Editor’s note: This Appendix gathers four separate documents from the procedural sequence of the 501 Roman synods that produced the Synodus Palmaris (Letter V). Thiel collected them as supplementary acts because they illuminate the framework within which that synod’s absolution of Pope Symmachus took place. The most substantively important is the bishops’ Relatio (document III), in which the bishops report to King Theodoric their procedural impasse and quote Pope Symmachus’s own words declining to submit himself to further synodal examination, and Theodoric’s Anagnosticum (document IV), which identifies the case as belonging to God and the clergy rather than to the civil power.

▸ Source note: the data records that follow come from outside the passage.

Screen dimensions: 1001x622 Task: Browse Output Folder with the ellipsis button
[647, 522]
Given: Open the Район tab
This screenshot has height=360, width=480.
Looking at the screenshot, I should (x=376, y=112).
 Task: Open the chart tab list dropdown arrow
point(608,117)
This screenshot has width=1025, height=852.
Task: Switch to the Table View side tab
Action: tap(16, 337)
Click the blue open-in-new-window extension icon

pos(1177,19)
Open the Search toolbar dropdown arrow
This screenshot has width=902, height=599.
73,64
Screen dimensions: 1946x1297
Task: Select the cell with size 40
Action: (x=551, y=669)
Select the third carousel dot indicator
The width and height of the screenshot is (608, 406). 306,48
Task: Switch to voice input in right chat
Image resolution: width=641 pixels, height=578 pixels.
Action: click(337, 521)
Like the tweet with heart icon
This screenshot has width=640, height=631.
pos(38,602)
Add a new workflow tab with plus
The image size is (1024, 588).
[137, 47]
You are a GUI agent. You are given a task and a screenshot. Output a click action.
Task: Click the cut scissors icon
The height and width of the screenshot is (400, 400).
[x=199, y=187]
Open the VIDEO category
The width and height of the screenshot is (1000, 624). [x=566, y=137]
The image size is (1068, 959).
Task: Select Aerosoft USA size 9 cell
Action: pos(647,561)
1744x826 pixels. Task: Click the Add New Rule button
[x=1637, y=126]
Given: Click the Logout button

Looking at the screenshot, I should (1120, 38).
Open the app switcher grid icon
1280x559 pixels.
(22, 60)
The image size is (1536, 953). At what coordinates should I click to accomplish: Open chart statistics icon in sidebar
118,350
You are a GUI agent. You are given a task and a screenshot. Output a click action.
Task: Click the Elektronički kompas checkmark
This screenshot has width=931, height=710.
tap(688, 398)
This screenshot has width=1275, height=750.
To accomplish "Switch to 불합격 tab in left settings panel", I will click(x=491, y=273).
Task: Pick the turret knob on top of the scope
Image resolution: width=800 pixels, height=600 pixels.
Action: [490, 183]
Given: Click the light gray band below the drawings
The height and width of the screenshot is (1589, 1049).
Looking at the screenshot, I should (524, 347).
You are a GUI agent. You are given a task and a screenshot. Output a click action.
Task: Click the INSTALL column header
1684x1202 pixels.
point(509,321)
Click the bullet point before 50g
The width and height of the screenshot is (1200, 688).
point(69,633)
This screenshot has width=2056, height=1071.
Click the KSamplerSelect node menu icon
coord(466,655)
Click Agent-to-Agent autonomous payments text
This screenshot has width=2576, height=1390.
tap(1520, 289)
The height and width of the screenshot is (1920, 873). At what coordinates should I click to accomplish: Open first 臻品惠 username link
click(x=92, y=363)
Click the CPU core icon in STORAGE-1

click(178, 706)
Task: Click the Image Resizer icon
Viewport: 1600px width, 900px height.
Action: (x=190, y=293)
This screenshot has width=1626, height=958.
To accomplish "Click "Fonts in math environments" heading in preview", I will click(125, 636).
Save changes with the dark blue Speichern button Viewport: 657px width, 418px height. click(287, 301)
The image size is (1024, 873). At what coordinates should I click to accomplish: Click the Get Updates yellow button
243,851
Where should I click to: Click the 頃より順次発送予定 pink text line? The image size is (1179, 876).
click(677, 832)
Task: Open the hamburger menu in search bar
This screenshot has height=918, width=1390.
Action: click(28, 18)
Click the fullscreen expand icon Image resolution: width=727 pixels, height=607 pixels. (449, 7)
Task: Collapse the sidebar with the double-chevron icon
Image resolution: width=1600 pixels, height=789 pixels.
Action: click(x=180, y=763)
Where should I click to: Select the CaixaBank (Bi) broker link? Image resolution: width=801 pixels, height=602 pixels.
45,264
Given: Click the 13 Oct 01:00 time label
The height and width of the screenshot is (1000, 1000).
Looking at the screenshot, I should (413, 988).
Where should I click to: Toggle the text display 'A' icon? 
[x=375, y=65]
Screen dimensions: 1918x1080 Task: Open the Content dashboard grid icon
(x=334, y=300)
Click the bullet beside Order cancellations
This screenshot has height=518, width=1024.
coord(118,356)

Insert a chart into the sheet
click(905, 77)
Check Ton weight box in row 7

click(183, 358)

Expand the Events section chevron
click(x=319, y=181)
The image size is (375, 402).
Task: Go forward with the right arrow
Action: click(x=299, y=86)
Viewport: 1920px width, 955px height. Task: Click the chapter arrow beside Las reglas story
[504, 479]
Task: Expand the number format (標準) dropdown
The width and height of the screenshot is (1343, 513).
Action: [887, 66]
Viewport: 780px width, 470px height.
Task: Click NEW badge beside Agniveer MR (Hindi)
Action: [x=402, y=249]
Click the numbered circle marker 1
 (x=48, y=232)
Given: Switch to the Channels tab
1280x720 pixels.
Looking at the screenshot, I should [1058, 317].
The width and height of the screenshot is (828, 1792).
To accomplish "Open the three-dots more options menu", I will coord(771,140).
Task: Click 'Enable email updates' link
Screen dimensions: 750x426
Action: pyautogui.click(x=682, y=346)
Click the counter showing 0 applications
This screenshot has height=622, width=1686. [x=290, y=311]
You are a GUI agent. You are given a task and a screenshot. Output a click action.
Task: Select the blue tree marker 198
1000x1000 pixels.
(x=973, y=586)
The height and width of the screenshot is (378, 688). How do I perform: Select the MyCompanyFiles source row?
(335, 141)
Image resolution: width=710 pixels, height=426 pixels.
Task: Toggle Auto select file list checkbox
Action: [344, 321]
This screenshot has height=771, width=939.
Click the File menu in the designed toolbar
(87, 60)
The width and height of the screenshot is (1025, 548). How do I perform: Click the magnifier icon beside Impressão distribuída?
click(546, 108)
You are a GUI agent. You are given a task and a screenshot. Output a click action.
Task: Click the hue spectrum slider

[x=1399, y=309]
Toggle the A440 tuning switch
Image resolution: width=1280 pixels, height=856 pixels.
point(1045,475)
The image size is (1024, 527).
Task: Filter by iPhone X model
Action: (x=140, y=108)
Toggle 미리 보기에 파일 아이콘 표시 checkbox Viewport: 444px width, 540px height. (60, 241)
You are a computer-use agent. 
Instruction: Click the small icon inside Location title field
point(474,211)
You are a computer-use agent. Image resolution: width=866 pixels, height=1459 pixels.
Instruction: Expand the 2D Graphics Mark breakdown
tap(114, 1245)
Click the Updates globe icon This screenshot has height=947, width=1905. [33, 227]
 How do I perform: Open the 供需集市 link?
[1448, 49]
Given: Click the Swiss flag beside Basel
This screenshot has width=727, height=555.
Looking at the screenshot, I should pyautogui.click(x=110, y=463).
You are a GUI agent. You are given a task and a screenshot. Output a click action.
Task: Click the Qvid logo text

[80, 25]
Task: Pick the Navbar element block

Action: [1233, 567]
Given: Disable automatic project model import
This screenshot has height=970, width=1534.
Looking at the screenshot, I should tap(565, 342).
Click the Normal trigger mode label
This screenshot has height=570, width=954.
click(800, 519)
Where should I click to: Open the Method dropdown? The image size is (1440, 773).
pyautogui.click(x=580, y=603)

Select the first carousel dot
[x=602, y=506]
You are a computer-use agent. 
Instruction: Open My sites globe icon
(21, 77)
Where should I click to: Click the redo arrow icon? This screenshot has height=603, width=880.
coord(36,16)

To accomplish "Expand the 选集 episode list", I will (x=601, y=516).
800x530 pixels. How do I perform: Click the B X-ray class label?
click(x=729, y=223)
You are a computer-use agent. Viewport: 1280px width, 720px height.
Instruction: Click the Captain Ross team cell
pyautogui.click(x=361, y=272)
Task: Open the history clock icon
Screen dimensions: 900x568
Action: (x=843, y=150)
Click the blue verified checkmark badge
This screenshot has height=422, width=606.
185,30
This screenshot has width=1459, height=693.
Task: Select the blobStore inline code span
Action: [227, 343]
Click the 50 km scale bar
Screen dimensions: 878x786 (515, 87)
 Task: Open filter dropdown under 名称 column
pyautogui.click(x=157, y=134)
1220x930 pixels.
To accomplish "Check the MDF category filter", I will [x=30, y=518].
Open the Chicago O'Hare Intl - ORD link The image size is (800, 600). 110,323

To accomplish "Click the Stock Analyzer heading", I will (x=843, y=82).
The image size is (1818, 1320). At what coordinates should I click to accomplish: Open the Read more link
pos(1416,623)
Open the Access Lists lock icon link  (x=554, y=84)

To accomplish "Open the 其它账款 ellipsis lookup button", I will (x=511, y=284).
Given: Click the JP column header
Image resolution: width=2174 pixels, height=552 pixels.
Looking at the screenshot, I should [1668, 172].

Translator’s note: Theodoric’s two praeceptiones (documents I and II) are written in heavily formal late-imperial chancery Latin, with periodic constructions and administrative euphemism that make for difficult reading even in the original. The translation here aims for substantive accuracy and reasonable English readability; readers consulting the document for technical purposes should compare against the Latin in Thiel’s edition (pp. 670–681) where the precise wording matters. The bishops’ Relatio (document III) and Theodoric’s Anagnosticum (document IV) are written in considerably plainer Latin, and the translation in those sections corresponds more closely to the original.

I. Praeceptio I: Theodoric’s First Letter to the Synod, Sent Through the Bishops Germanus and Carosus

To the holy and venerable fathers, Laurentius, Marcellinus, Petrus, and all the bishops residing in the City: Theodoric, king.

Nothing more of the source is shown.